Source records:
-- Opening Marker --

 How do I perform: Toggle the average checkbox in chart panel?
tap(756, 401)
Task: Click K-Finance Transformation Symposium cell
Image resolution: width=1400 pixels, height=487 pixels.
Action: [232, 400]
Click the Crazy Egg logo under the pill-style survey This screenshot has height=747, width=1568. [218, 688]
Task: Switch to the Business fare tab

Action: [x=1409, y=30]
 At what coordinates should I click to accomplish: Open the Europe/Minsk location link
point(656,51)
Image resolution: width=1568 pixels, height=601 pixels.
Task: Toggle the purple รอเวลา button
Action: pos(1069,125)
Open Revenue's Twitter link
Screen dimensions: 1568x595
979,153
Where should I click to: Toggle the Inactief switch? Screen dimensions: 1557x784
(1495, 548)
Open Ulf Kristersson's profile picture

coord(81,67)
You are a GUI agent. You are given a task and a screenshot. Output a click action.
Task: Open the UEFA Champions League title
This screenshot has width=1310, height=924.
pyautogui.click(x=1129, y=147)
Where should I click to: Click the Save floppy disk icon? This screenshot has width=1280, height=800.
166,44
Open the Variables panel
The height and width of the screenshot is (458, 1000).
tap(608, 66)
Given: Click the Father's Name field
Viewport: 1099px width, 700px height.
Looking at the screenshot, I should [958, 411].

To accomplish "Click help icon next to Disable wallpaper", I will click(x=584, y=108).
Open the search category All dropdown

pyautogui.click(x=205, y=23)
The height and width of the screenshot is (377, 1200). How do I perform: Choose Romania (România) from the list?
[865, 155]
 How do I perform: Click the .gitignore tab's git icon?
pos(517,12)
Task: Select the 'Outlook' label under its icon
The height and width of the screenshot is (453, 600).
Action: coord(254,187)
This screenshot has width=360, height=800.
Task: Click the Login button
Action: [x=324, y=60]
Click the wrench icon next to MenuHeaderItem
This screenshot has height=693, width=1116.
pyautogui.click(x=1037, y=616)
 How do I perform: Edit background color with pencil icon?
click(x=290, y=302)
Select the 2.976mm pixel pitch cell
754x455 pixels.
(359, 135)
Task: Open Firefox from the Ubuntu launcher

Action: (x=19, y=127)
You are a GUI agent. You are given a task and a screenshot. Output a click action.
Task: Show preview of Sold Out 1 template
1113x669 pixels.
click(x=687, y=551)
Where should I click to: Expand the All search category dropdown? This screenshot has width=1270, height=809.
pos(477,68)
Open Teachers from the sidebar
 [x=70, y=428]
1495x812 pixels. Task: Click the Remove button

-- Closing Marker --

A verbatim copy of the records above should be returned.

Solution for this task:
 How do I perform: Toggle the average checkbox in chart panel?
tap(756, 401)
Task: Click K-Finance Transformation Symposium cell
Image resolution: width=1400 pixels, height=487 pixels.
Action: [232, 400]
Click the Crazy Egg logo under the pill-style survey This screenshot has height=747, width=1568. [218, 688]
Task: Switch to the Business fare tab

Action: [x=1409, y=30]
 At what coordinates should I click to accomplish: Open the Europe/Minsk location link
point(656,51)
Image resolution: width=1568 pixels, height=601 pixels.
Task: Toggle the purple รอเวลา button
Action: pos(1069,125)
Open Revenue's Twitter link
Screen dimensions: 1568x595
979,153
Where should I click to: Toggle the Inactief switch? Screen dimensions: 1557x784
(1495, 548)
Open Ulf Kristersson's profile picture

coord(81,67)
You are a GUI agent. You are given a task and a screenshot. Output a click action.
Task: Open the UEFA Champions League title
This screenshot has width=1310, height=924.
pyautogui.click(x=1129, y=147)
Where should I click to: Click the Save floppy disk icon? This screenshot has width=1280, height=800.
166,44
Open the Variables panel
The height and width of the screenshot is (458, 1000).
tap(608, 66)
Given: Click the Father's Name field
Viewport: 1099px width, 700px height.
Looking at the screenshot, I should [958, 411].

To accomplish "Click help icon next to Disable wallpaper", I will click(x=584, y=108).
Open the search category All dropdown

pyautogui.click(x=205, y=23)
The height and width of the screenshot is (377, 1200). How do I perform: Choose Romania (România) from the list?
[865, 155]
 How do I perform: Click the .gitignore tab's git icon?
pos(517,12)
Task: Select the 'Outlook' label under its icon
The height and width of the screenshot is (453, 600).
Action: coord(254,187)
This screenshot has width=360, height=800.
Task: Click the Login button
Action: [x=324, y=60]
Click the wrench icon next to MenuHeaderItem
This screenshot has height=693, width=1116.
pyautogui.click(x=1037, y=616)
 How do I perform: Edit background color with pencil icon?
click(x=290, y=302)
Select the 2.976mm pixel pitch cell
754x455 pixels.
(359, 135)
Task: Open Firefox from the Ubuntu launcher

Action: (x=19, y=127)
You are a GUI agent. You are given a task and a screenshot. Output a click action.
Task: Show preview of Sold Out 1 template
1113x669 pixels.
click(x=687, y=551)
Where should I click to: Expand the All search category dropdown? This screenshot has width=1270, height=809.
pos(477,68)
Open Teachers from the sidebar
 [x=70, y=428]
1495x812 pixels. Task: Click the Remove button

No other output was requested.